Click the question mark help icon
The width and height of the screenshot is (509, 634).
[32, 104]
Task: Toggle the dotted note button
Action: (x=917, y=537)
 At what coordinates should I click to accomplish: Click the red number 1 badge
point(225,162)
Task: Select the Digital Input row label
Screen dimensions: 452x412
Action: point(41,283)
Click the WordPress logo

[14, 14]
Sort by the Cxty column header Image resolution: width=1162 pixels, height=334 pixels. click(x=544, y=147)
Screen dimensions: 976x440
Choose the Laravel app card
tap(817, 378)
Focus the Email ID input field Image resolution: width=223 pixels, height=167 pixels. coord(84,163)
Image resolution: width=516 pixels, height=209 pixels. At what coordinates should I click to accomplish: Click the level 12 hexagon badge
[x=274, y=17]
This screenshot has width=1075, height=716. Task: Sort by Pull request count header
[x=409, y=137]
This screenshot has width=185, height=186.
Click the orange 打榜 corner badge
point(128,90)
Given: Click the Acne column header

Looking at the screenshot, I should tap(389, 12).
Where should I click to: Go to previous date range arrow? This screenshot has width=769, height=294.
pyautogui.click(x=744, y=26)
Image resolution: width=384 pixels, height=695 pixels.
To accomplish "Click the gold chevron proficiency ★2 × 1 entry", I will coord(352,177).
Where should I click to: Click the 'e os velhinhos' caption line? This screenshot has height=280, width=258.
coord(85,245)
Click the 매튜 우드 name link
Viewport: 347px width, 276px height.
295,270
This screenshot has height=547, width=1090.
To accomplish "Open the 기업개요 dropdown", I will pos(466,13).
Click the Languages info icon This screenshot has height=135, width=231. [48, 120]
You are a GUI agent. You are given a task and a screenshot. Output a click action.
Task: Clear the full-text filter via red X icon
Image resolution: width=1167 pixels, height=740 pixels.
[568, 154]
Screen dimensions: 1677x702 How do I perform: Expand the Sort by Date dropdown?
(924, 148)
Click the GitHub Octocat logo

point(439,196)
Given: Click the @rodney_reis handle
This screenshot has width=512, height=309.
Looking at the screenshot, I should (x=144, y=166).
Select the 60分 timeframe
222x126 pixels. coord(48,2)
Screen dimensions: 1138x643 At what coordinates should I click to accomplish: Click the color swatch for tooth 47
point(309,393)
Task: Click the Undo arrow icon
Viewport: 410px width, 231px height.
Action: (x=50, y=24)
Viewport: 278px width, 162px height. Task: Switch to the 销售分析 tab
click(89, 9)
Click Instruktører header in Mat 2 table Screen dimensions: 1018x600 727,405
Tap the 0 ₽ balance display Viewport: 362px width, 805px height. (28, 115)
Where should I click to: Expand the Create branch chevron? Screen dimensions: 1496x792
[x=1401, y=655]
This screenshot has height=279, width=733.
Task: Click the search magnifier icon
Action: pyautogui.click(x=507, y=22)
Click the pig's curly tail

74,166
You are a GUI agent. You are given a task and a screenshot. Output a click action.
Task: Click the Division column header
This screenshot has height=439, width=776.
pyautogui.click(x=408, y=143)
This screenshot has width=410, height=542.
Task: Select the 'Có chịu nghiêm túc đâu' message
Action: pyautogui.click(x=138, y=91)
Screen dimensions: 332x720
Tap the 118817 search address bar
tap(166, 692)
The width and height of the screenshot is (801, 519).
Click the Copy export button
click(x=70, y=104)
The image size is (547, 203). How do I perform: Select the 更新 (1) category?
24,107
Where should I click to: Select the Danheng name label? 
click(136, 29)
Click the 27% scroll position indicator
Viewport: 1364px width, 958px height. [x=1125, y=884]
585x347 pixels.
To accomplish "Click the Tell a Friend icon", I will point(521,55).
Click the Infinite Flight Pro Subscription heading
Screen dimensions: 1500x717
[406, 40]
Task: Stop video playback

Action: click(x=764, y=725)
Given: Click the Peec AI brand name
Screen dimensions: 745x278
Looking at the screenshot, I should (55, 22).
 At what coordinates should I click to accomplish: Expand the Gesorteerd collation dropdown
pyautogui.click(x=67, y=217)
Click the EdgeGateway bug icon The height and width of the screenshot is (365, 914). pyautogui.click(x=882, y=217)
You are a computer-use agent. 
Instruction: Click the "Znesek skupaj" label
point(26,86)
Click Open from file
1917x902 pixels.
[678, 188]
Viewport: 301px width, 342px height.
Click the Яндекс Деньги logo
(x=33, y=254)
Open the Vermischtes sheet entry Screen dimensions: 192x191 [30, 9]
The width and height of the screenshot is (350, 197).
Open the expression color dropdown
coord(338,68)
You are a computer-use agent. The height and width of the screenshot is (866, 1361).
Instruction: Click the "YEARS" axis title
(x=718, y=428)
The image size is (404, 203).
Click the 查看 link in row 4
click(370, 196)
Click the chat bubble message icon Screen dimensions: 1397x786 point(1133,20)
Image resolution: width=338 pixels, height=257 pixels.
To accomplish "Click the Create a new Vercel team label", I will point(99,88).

_Your instructions_
Transcribe the records in full, word for word.

_Solved exercise_
Click the question mark help icon
The width and height of the screenshot is (509, 634).
[32, 104]
Task: Toggle the dotted note button
Action: (x=917, y=537)
 At what coordinates should I click to accomplish: Click the red number 1 badge
point(225,162)
Task: Select the Digital Input row label
Screen dimensions: 452x412
Action: point(41,283)
Click the WordPress logo

[14, 14]
Sort by the Cxty column header Image resolution: width=1162 pixels, height=334 pixels. click(x=544, y=147)
Screen dimensions: 976x440
Choose the Laravel app card
tap(817, 378)
Focus the Email ID input field Image resolution: width=223 pixels, height=167 pixels. coord(84,163)
Image resolution: width=516 pixels, height=209 pixels. At what coordinates should I click to accomplish: Click the level 12 hexagon badge
[x=274, y=17]
This screenshot has width=1075, height=716. Task: Sort by Pull request count header
[x=409, y=137]
This screenshot has width=185, height=186.
Click the orange 打榜 corner badge
point(128,90)
Given: Click the Acne column header

Looking at the screenshot, I should tap(389, 12).
Where should I click to: Go to previous date range arrow? This screenshot has width=769, height=294.
pyautogui.click(x=744, y=26)
Image resolution: width=384 pixels, height=695 pixels.
To accomplish "Click the gold chevron proficiency ★2 × 1 entry", I will coord(352,177).
Where should I click to: Click the 'e os velhinhos' caption line? This screenshot has height=280, width=258.
coord(85,245)
Click the 매튜 우드 name link
Viewport: 347px width, 276px height.
295,270
This screenshot has height=547, width=1090.
To accomplish "Open the 기업개요 dropdown", I will pos(466,13).
Click the Languages info icon This screenshot has height=135, width=231. [48, 120]
You are a GUI agent. You are given a task and a screenshot. Output a click action.
Task: Clear the full-text filter via red X icon
Image resolution: width=1167 pixels, height=740 pixels.
[568, 154]
Screen dimensions: 1677x702 How do I perform: Expand the Sort by Date dropdown?
(924, 148)
Click the GitHub Octocat logo

point(439,196)
Given: Click the @rodney_reis handle
This screenshot has width=512, height=309.
Looking at the screenshot, I should (x=144, y=166).
Select the 60分 timeframe
222x126 pixels. coord(48,2)
Screen dimensions: 1138x643 At what coordinates should I click to accomplish: Click the color swatch for tooth 47
point(309,393)
Task: Click the Undo arrow icon
Viewport: 410px width, 231px height.
Action: (x=50, y=24)
Viewport: 278px width, 162px height. Task: Switch to the 销售分析 tab
click(89, 9)
Click Instruktører header in Mat 2 table Screen dimensions: 1018x600 727,405
Tap the 0 ₽ balance display Viewport: 362px width, 805px height. (28, 115)
Where should I click to: Expand the Create branch chevron? Screen dimensions: 1496x792
[x=1401, y=655]
This screenshot has height=279, width=733.
Task: Click the search magnifier icon
Action: pyautogui.click(x=507, y=22)
Click the pig's curly tail

74,166
You are a GUI agent. You are given a task and a screenshot. Output a click action.
Task: Click the Division column header
This screenshot has height=439, width=776.
pyautogui.click(x=408, y=143)
This screenshot has width=410, height=542.
Task: Select the 'Có chịu nghiêm túc đâu' message
Action: pyautogui.click(x=138, y=91)
Screen dimensions: 332x720
Tap the 118817 search address bar
tap(166, 692)
The width and height of the screenshot is (801, 519).
Click the Copy export button
click(x=70, y=104)
The image size is (547, 203). How do I perform: Select the 更新 (1) category?
24,107
Where should I click to: Select the Danheng name label? 
click(136, 29)
Click the 27% scroll position indicator
Viewport: 1364px width, 958px height. [x=1125, y=884]
585x347 pixels.
To accomplish "Click the Tell a Friend icon", I will point(521,55).
Click the Infinite Flight Pro Subscription heading
Screen dimensions: 1500x717
[406, 40]
Task: Stop video playback

Action: click(x=764, y=725)
Given: Click the Peec AI brand name
Screen dimensions: 745x278
Looking at the screenshot, I should (55, 22).
 At what coordinates should I click to accomplish: Expand the Gesorteerd collation dropdown
pyautogui.click(x=67, y=217)
Click the EdgeGateway bug icon The height and width of the screenshot is (365, 914). pyautogui.click(x=882, y=217)
You are a computer-use agent. 
Instruction: Click the "Znesek skupaj" label
point(26,86)
Click Open from file
1917x902 pixels.
[678, 188]
Viewport: 301px width, 342px height.
Click the Яндекс Деньги logo
(x=33, y=254)
Open the Vermischtes sheet entry Screen dimensions: 192x191 [30, 9]
The width and height of the screenshot is (350, 197).
Open the expression color dropdown
coord(338,68)
You are a computer-use agent. The height and width of the screenshot is (866, 1361).
Instruction: Click the "YEARS" axis title
(x=718, y=428)
The image size is (404, 203).
Click the 查看 link in row 4
click(370, 196)
Click the chat bubble message icon Screen dimensions: 1397x786 point(1133,20)
Image resolution: width=338 pixels, height=257 pixels.
To accomplish "Click the Create a new Vercel team label", I will point(99,88).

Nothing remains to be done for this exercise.